Monday, October 27th

THE MARVELOUS WEATHER goes on, and still no hard frost. I came back from a reading at Dartmouth, two nights away, yesterday afternoon and was able to pick some last bunches of flowers for the house … such joys! Now it is a windless day, a glittering ocean, so brilliant one cannot see the blue for the dazzle.

At Dartmouth, though all went well and I find Noel Perrin just as oddly charming as I did when we met at Yaddo I felt all my old horror at the academic atmosphere, the tremendous hazards involved, because an effective professor must be a performer, I suppose. A college is a closed world, a breeding ground for prima donnas. Noel is not like any of that, thank goodness. And the next day he, Ed Kenney, and I had a solemn walk up a steep field to converse with some cows and then along an old millrace, rich tumbling waters because of the deluge the day before.

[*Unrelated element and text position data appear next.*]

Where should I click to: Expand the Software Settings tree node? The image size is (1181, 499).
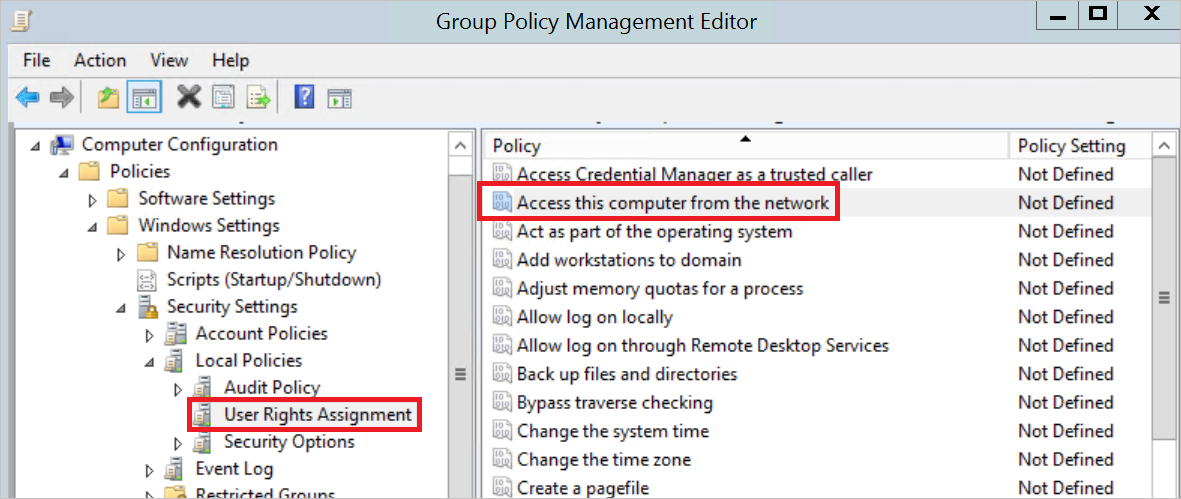93,199
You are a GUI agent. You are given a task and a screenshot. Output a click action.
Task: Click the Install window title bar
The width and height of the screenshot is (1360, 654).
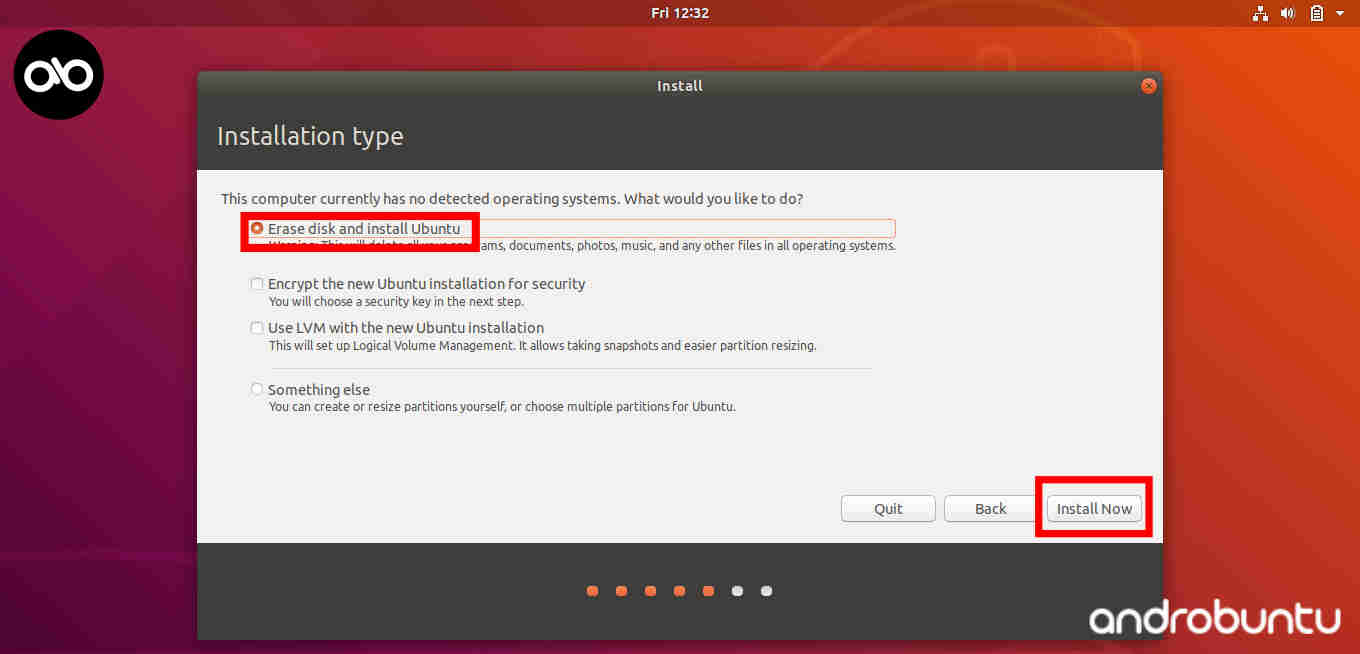click(680, 85)
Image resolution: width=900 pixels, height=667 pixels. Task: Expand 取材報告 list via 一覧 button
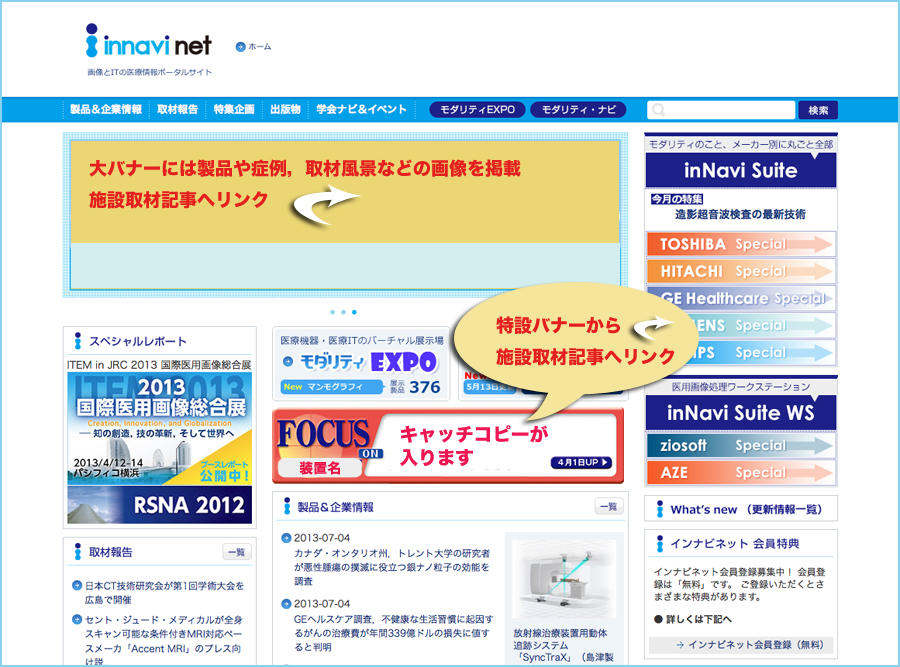pyautogui.click(x=237, y=552)
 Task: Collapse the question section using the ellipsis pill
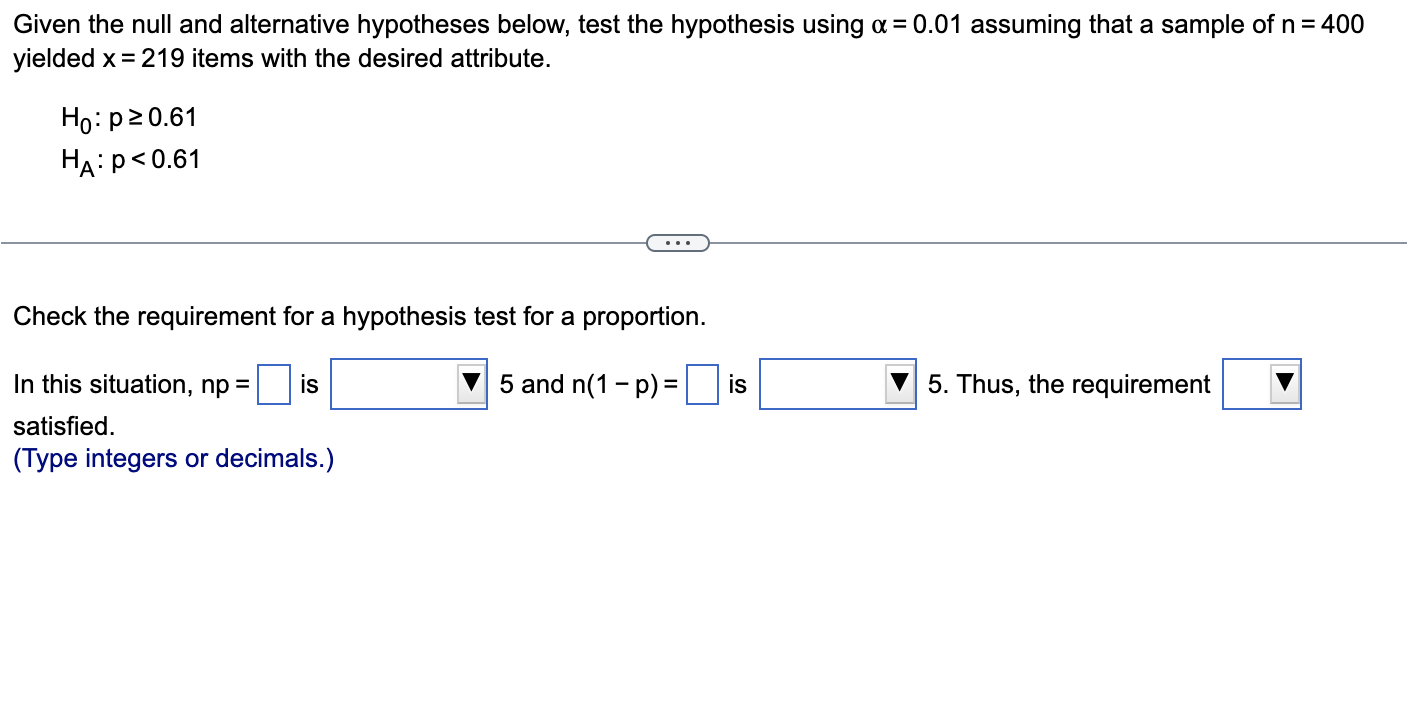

On the drive home I had a brief glimpse of the Warners (heartwarming like a tonic) and then stopped at Lotte Jacobi’s for lunch. The best thing of the weekend was a bowl of salad—the small dark-green lettuce leaves, strewn about with brilliant orange nasturtiums and two marigolds … it tasted as delicious as it looked. Lotte is just back from a show of her photographs in Philadelphia and must have been tired, but as always we had a long good talk. She always manages to set everything in proportion for me again.

I’m dreadfully anxious about the book and must get to work now. The reward will be planting lily bulbs this afternoon.